_TASK STATEMENT_
Print the lines of the listing below, unchanged, starting with the line containing "At what coordinates should I click to accomplish: Enable" and ending with the line containing "I will pos(273,267).", both included.

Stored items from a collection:
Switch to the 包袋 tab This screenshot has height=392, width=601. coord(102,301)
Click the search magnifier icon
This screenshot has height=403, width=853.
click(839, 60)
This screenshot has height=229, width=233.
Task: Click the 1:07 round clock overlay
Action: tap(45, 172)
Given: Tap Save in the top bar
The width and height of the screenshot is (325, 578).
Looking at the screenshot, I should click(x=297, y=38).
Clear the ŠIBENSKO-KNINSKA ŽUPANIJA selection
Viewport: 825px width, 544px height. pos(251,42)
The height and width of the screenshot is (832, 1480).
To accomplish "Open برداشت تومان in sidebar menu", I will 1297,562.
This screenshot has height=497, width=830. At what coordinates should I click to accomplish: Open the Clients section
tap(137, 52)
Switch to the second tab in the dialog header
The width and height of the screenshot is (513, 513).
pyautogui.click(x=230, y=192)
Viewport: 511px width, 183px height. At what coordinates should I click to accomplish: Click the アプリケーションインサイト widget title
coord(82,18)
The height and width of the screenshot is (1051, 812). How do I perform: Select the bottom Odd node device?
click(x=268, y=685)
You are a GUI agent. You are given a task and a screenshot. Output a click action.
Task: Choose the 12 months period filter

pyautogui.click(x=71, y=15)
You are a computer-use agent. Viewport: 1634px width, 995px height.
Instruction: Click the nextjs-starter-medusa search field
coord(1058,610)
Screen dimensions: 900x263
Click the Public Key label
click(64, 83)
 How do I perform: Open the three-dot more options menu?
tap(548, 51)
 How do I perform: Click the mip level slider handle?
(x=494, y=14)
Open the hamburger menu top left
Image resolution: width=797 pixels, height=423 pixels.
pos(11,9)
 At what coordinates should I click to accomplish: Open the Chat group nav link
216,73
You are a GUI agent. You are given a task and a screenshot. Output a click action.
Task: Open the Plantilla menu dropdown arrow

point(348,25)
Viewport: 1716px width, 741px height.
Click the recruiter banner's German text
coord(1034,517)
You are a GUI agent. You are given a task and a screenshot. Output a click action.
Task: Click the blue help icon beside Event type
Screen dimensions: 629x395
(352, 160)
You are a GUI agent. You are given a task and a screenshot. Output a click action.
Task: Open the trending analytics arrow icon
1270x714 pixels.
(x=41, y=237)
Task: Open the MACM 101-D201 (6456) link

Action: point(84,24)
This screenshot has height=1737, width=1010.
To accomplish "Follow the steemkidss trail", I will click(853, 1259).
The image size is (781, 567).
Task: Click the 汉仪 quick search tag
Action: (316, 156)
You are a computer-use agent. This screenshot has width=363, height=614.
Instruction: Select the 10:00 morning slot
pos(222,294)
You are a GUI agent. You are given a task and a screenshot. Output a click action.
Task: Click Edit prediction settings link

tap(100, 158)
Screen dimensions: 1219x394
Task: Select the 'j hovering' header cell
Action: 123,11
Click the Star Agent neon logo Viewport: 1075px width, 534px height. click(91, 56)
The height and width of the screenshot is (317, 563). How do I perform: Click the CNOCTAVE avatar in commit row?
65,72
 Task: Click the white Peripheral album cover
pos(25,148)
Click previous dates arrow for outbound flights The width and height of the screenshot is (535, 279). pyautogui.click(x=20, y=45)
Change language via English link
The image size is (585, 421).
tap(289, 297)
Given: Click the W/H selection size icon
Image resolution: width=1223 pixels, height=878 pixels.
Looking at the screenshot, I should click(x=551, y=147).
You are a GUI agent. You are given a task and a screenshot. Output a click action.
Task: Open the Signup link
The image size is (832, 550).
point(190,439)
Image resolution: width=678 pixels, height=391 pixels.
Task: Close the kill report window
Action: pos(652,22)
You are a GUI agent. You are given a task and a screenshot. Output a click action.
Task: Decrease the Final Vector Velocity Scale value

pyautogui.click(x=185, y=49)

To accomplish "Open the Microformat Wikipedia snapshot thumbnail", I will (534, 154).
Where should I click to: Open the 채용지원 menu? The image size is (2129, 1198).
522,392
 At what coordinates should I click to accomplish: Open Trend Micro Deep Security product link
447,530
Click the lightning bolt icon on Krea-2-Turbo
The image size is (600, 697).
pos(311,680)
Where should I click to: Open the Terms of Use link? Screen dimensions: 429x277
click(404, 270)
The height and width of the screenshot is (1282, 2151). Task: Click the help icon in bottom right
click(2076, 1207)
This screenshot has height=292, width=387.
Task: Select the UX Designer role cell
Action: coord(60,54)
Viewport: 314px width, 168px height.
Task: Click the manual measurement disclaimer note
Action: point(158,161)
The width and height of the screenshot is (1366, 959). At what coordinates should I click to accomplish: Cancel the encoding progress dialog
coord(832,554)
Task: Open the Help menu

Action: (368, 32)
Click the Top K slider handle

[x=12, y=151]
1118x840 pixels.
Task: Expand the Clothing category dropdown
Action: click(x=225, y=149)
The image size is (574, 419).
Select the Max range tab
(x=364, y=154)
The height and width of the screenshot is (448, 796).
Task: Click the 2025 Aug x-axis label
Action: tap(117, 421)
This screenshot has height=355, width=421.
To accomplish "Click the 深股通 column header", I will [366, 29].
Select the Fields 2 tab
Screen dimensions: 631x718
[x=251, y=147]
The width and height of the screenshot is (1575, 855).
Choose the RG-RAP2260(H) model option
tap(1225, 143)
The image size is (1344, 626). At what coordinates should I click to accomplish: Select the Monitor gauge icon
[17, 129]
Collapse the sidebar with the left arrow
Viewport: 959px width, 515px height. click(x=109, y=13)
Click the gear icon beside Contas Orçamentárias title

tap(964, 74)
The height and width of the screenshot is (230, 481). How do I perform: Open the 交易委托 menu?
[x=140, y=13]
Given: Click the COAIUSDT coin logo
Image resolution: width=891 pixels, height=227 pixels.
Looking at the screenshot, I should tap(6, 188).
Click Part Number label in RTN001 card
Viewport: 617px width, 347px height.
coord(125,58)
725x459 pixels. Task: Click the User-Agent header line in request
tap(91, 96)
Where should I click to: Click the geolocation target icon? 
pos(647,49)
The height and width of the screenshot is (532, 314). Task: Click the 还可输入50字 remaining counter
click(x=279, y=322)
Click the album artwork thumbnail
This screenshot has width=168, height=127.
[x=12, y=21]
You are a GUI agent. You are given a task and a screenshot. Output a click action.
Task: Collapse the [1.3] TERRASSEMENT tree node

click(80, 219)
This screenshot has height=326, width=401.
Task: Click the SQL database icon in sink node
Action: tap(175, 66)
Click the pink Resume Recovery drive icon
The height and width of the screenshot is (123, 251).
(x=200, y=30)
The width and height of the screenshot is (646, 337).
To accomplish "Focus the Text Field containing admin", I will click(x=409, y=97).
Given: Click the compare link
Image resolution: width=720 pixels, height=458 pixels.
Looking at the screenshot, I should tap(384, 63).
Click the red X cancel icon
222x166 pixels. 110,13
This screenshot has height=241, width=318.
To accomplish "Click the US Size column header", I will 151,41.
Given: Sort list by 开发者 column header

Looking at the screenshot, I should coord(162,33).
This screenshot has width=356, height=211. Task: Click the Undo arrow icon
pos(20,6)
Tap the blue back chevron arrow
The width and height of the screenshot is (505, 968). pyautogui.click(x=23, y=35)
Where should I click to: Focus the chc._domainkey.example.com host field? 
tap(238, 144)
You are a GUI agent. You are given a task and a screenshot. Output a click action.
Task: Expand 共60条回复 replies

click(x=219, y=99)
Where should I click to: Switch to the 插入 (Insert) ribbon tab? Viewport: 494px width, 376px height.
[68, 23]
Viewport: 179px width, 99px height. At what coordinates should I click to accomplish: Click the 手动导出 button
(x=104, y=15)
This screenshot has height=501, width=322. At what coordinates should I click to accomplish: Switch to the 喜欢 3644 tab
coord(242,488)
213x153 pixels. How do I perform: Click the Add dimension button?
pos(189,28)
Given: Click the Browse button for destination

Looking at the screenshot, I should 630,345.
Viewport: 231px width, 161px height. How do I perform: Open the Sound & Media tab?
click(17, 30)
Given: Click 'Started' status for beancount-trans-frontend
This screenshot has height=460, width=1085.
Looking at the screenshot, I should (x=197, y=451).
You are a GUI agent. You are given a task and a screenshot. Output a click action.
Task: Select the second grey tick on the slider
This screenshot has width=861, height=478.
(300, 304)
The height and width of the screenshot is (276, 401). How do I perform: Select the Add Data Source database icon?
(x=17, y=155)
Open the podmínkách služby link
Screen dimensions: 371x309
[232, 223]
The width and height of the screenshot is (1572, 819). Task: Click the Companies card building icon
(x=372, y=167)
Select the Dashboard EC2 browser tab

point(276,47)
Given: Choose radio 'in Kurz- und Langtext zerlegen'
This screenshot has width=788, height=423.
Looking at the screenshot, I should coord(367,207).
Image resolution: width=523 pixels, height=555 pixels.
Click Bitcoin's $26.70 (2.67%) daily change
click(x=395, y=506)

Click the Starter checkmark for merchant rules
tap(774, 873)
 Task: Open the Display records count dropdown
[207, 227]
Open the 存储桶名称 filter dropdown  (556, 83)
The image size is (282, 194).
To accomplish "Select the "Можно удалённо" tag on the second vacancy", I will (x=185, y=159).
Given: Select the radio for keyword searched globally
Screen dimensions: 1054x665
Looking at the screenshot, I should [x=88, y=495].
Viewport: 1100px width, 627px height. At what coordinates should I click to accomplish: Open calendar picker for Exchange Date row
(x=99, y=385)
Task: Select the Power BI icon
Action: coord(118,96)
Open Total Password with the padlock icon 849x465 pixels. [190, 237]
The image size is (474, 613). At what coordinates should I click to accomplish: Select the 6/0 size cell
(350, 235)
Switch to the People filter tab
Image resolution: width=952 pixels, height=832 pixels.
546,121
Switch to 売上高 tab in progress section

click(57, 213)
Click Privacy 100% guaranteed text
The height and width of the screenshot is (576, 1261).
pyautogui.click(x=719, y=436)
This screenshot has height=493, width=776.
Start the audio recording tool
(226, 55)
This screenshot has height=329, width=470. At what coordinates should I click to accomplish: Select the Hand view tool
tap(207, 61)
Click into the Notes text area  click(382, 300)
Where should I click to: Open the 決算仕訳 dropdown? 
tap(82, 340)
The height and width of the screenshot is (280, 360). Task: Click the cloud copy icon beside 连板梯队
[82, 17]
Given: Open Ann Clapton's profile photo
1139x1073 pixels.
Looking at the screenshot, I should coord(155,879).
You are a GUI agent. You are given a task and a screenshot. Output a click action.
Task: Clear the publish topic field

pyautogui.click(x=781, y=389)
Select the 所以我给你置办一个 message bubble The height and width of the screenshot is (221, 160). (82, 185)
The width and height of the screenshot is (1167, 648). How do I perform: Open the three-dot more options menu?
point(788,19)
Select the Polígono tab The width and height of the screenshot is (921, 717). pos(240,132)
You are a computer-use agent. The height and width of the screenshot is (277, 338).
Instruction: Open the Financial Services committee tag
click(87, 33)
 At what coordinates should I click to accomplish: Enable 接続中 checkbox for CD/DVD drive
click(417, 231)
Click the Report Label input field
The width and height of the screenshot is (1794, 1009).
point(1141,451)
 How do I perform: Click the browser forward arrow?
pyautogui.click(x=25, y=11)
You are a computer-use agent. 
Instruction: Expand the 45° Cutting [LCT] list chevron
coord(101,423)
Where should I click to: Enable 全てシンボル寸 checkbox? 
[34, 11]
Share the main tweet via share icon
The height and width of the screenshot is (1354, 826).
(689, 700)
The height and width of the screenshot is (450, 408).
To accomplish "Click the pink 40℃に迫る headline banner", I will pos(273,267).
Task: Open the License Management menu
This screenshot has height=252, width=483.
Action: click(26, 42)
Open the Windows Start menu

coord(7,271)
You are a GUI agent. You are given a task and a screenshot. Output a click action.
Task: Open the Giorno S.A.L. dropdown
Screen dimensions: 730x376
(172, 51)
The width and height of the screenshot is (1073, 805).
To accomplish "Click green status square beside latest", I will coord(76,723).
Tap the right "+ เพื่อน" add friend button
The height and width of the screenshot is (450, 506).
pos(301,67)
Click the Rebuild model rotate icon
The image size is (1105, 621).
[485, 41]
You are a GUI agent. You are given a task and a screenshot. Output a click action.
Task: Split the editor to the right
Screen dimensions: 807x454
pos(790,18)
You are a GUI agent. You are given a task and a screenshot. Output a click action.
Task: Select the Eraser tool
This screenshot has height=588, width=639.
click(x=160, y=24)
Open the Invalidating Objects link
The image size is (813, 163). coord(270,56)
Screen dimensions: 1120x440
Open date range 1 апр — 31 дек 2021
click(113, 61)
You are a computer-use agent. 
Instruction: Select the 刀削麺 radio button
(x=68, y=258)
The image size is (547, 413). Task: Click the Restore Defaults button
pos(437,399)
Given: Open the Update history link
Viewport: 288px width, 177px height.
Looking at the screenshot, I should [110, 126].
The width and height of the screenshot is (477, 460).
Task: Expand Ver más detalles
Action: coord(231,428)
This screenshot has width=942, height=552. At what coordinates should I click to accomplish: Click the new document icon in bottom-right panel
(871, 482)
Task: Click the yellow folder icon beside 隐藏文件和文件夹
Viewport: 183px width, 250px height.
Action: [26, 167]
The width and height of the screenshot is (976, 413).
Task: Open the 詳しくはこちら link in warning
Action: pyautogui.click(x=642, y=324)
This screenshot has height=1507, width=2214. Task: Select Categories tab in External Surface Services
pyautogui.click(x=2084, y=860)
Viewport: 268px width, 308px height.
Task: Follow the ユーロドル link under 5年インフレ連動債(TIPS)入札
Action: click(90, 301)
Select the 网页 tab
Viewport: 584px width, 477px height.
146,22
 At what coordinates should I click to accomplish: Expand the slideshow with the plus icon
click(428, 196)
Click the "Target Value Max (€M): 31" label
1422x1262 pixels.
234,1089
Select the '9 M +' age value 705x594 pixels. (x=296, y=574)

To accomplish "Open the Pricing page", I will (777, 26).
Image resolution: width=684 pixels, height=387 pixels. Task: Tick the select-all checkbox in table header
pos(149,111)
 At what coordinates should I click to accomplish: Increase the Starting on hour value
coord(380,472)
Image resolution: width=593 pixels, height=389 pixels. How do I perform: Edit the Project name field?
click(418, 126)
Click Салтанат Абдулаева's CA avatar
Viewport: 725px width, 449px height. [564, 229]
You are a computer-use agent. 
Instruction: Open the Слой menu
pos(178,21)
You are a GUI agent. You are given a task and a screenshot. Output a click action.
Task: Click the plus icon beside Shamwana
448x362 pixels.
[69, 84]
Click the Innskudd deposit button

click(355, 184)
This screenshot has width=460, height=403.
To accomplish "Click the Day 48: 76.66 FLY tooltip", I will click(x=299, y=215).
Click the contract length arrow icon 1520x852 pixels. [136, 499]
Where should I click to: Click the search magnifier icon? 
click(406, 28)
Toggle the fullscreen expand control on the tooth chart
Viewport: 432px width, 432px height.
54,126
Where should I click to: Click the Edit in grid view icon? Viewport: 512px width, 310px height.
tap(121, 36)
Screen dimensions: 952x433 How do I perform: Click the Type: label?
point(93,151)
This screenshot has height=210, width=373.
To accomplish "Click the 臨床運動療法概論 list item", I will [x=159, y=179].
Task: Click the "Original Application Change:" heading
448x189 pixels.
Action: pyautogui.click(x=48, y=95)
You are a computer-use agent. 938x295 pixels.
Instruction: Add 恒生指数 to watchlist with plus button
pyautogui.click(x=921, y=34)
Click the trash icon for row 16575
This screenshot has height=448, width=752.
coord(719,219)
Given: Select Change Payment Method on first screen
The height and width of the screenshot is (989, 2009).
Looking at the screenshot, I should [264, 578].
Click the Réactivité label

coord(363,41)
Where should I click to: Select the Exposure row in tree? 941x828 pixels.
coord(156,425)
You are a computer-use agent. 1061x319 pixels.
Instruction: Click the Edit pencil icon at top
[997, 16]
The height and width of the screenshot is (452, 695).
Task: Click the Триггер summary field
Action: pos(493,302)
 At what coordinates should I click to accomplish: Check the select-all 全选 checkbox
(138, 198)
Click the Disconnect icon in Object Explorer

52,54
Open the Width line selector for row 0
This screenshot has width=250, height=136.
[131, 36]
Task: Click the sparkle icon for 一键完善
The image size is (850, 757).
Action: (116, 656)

_REPLY_
 At what coordinates should I click to accomplish: Enable 接続中 checkbox for CD/DVD drive
click(417, 231)
Click the Report Label input field
The width and height of the screenshot is (1794, 1009).
point(1141,451)
 How do I perform: Click the browser forward arrow?
pyautogui.click(x=25, y=11)
You are a computer-use agent. 
Instruction: Expand the 45° Cutting [LCT] list chevron
coord(101,423)
Where should I click to: Enable 全てシンボル寸 checkbox? 
[34, 11]
Share the main tweet via share icon
The height and width of the screenshot is (1354, 826).
(689, 700)
The height and width of the screenshot is (450, 408).
To accomplish "Click the pink 40℃に迫る headline banner", I will pos(273,267).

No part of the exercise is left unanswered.